PROBLEM TO WORK ON: Print exactly what appears from the line containing "Click the resetOnComplete property" through the final line of the data below, pictures excluded.

RECORDS FOR PROCESSING:
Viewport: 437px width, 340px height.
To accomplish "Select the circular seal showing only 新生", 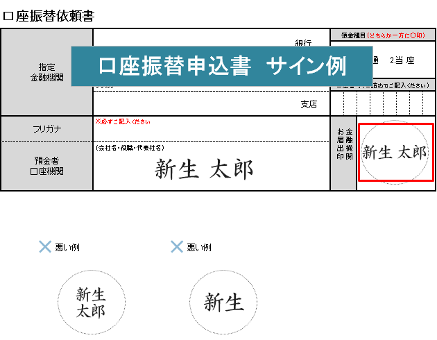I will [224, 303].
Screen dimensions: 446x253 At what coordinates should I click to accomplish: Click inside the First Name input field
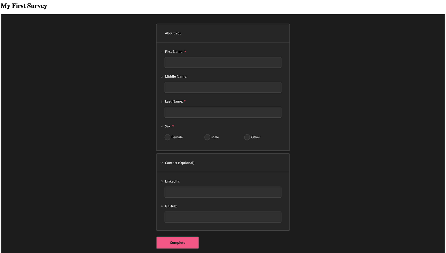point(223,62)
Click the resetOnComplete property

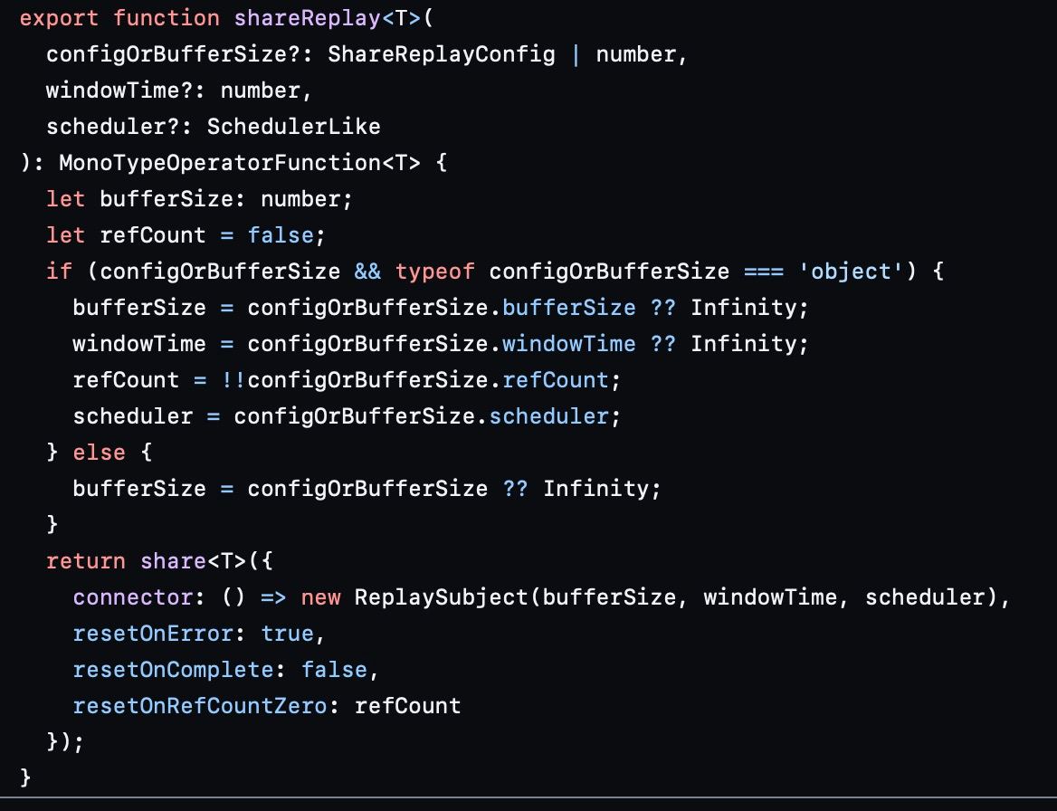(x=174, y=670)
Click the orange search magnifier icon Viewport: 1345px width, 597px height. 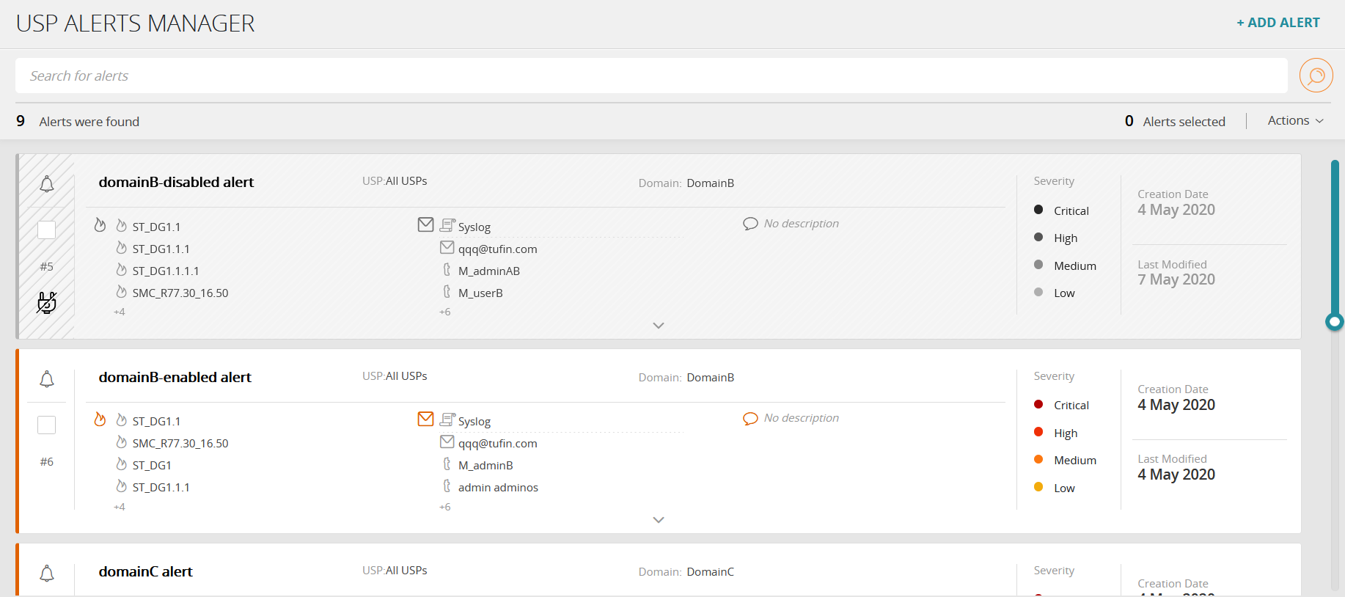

RESULT OF THE EXERCISE:
Click the resetOnComplete property

(x=174, y=670)
Click the orange search magnifier icon Viewport: 1345px width, 597px height. 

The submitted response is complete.